The results of this association were successful: vaccination ads exceeded 4 million impressions on social networks, thanks to an effort focused on the most underserved Latino sectors and those with less access to vaccines. In Betancourt's opinion, the relationship between his organization and the community health workers demonstrated the importance of "reaching out to the people who do things in the communities" building on the strengths of their own culture and language in order to receive information on how to develop the most appropriate content.


Communication to save lives

In 2020, already having a career spanning many years combining medicine with communication, Dr. Lourdes Báezconde Garbanati, Ph.D., MPH, Associate Professor of Preventive Medicine at the Keck School of Medicine of the University of Southern California (USC), felt that the moment had arrived for which she had been trained throughout her life: to help as many Latinos as possible affected by COVID-19.


“When the pandemic began, I felt that it was my calling, that everything I had done and studied had reached its climax, and that this was my moment to do what I knew how to do to help our people,” he said.

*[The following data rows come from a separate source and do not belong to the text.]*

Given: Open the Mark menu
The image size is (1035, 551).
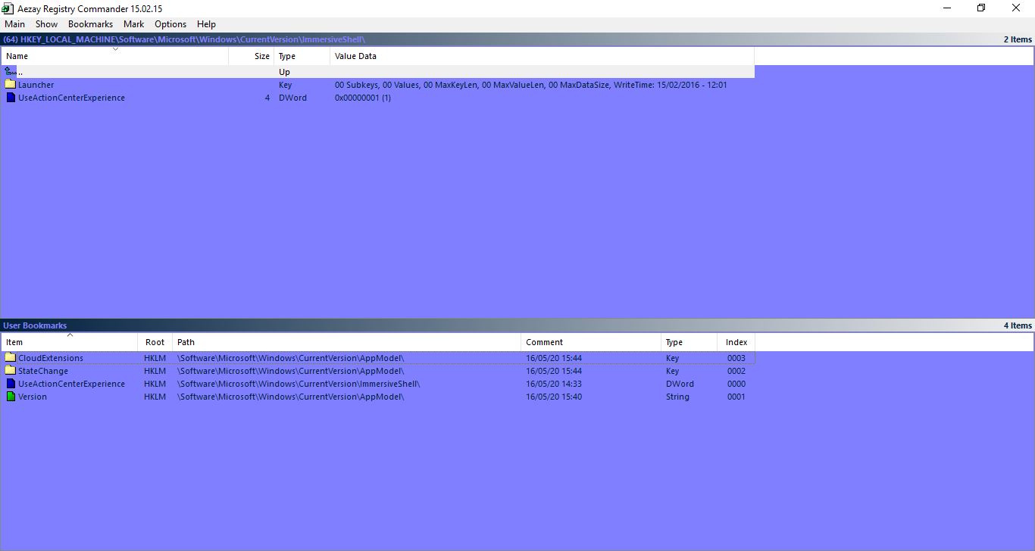Looking at the screenshot, I should (x=133, y=23).
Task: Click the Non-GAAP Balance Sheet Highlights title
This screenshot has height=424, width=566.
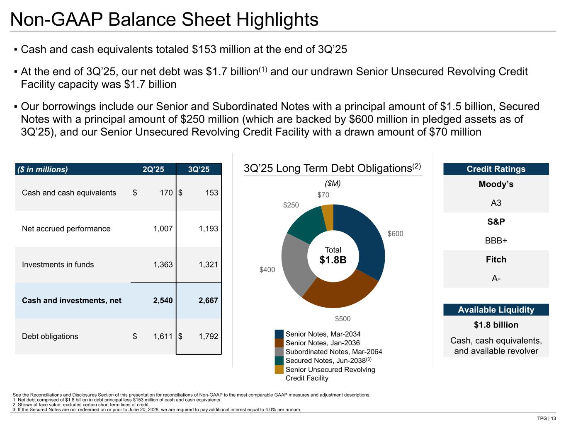Action: click(164, 19)
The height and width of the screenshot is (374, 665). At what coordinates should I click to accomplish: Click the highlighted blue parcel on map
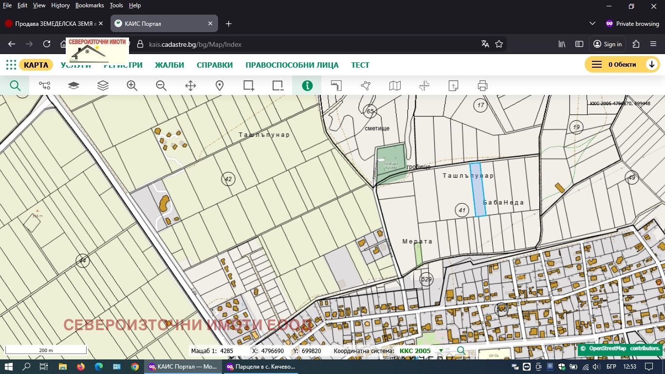tap(478, 190)
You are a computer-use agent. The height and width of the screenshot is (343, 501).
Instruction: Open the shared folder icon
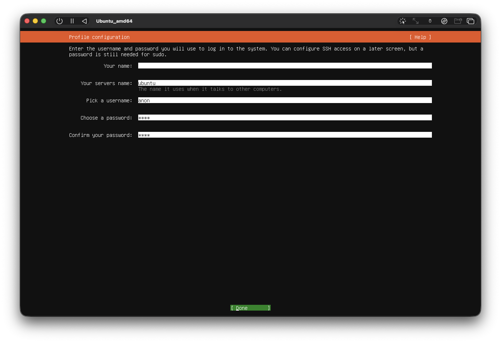(x=458, y=21)
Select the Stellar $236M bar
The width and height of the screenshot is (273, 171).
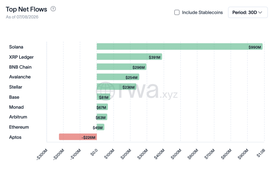[117, 87]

Dr. Báezconde Garbanati is originally from the Dominican Republic and has lived in the United States for more than 40 years. Her specialty is preventive medicine, and at the university, she partnered with the schools of communication and cinematography. In the early 2000s, she realized that using narratives was the best way to communicate with people on health issues. COVID-19 and the subsequent vaccination process were a new opportunity to put this into practice.


“We decided that storytelling was the best way to educate and inform the population about the things they had to do or not do (…) It was a way to get more people to get vaccine boosters and finish vaccinating those who had not done so," she described.


As part of this strategy, Báezconde Garbanati participated in the production of two pieces: Team Player, a video in which a group of parents can be seen discussing misinformation about vaccines, and Of Reasons and Rumors, a video which tells the story of a young Latina who was hesitant to get vaccinated until her sister shows her the difference between rumors and the truth. This last video had the support of the Alliance through the “Vaccines for All” program.


These videos were disseminated through social networks, streaming platforms, and community health workers. While the videos motivated people and provided truthful information, community health workers personally answered the questions raised by the videos.


“This varied across the nation, each [community health workers] using it in their own way, but in many cases, if they went to a house with a laptop or an iPad, they could show it and start the conversations to examine what were the barriers that existed,” she described.


With this and other initiatives, the joint effort between USC and the Alliance managed to increase the Latino vaccination rate in Los Angeles by 30%. At the national level, the videos were presented in more than 30 cities, with an estimated reach of more than 50 million people.


Betancourt and Báezconde Garbanati know that entertainment with meaningful content can change people's behavior. The Sesame Street characters "are constantly modeling good practices" with which their audience have become familiar. Báezconde Garbanati believes that, as long as the contents appeal to reason and emotions and has characters and stories that people can identify with, changes in attitudes and health behaviors can be achieved.